In one case, a campaign running on manual bidding with a 600 percent return was flagged for underperformance because it was not using Target ROAS bidding. Activating that recommendation cut returns by more than half and started inflating costs with little to no strategic targeting.
This is not optimisation, it is manipulation. Google uses the Partner Programme to apply soft pressure. Not only does it nudge agencies toward behaviour that increases Google’s ad revenue, it creates a competitive disadvantage for those who push back.
Agencies are forced to choose: do what is right for the client, or play the game to keep the badge. And let us not forget that the badge, for many, is more than vanity. It is visibility in Google’s Partner directory, it is client trust, and it is sometimes a requirement in public tenders.
This is not a partnership. It is a power imbalance designed to protect one party’s commercial interest, and that party is not you.
Google Has Lost Its Way
In the early days, Google was one of the most product-focused companies on the planet. Its mission was to organise the world’s information and make it universally accessible and useful. Relevance and utility were core to how Search worked.
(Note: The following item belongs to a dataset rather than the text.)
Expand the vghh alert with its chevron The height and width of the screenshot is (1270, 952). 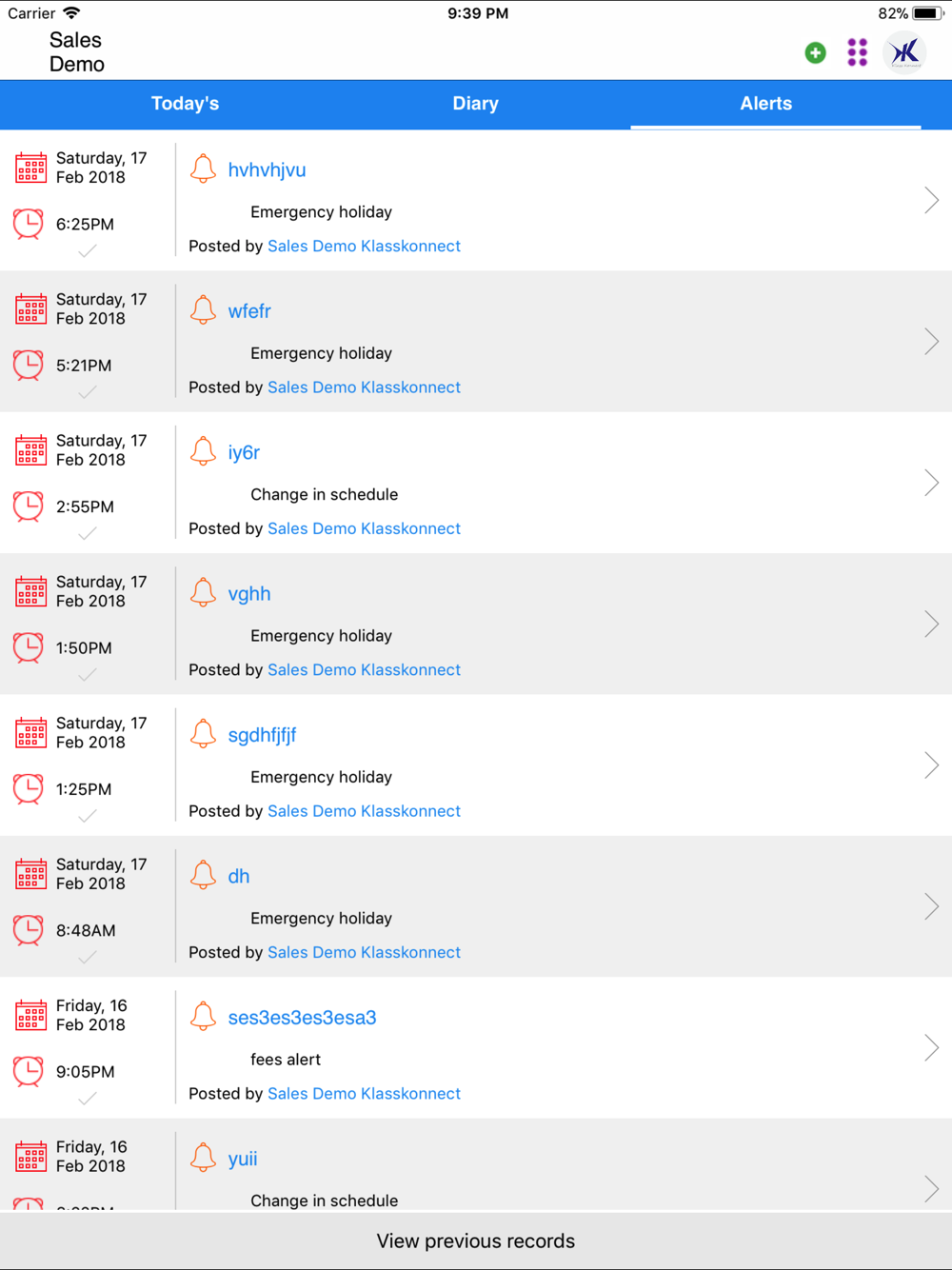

Ads had to earn their place. The user came first.
But that era is gone.
Today, Google is increasingly a monetisation engine. Search results pages are dominated by sponsored listings. It is common to scroll through multiple blocks of advertising before reaching organic content. Even worse, the relevance of these ads has declined. Deep pockets can now outbid strong content. Real user needs are being buried under algorithmically curated noise.
This erosion of quality has not gone unnoticed. Users complain. Marketers adapt. Agencies struggle to balance performance with platform requirements. And the outcome is predictable, more people turning to alternative tools for answers.
Large Language Models and answer-first experiences like ChatGPT, Perplexity, or Gemini offer a path forward. They strip away clutter and focus on direct value. If the future of search becomes answer-based rather than click-based, Google’s dominance will be tested. And perhaps then, the balance will shift back toward users and advertisers.
Until then, we need to make choices.
Mine was clear: put the client first, even if that means walking away from a badge that no longer means what it used to.
What I Do Instead
I still run Google Ads campaigns. But I do so on my own terms, optimised for the client’s business, not for Google’s internal metrics.
Instead of chasing an arbitrary optimisation score, I:
- Evaluate Google’s recommendations critically, implementing only those backed by data, strategic fit, and commercial logic
- Optimise toward clearly defined business outcomes, whether that is leads, sales, ROAS, or profit, not abstract system health markers
- Track and evaluate actual conversion quality, not just volume
- Keep budget control central to the strategy, scaling only when data shows consistent returns
- Use controlled tests to compare manual and automated bidding in context, rather than blindly trusting Google’s claims
- Ensure every campaign is tailored to the client’s market, product lifecycle, and cost structure, not just “industry benchmarks”
Clients deserve results, not scorecards. I document all changes and explain what I do, so clients know exactly what is being spent and why. There are no black boxes. No blind trust in algorithms. Just a performance-first mindset that respects the money on the table.
Partner status is not the same as partnership.
You do not need a badge to deliver clarity, accountability, and results.
If you are running campaigns and keep being told to "just trust the system" while your returns shrink, it might be time to re-evaluate. Not just your ad account, but the whole system around it.
You might not need to optimise your optimisation score.
You might just need someone who puts you first.